MATERIAL FOR THE TASK
- Opening Delimiter -
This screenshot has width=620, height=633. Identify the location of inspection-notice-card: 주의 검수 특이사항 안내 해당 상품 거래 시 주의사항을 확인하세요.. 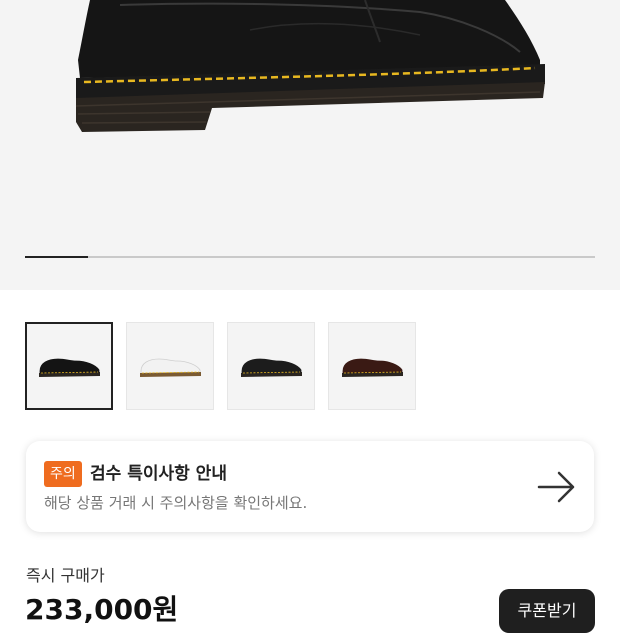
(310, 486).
- Closing Delimiter -
- Opening Delimiter -
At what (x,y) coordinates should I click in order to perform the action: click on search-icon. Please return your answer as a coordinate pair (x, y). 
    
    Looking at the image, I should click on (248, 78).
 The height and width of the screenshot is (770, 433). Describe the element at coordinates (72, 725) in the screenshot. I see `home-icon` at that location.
- Closing Delimiter -
Copy out the listing word for word, from the line with "At what (x,y)" to the line with "Looking at the", and include both of those lines.

THE ANSWER
At what (x,y) coordinates should I click in order to perform the action: click on search-icon. Please return your answer as a coordinate pair (x, y). 
    
    Looking at the image, I should click on (248, 78).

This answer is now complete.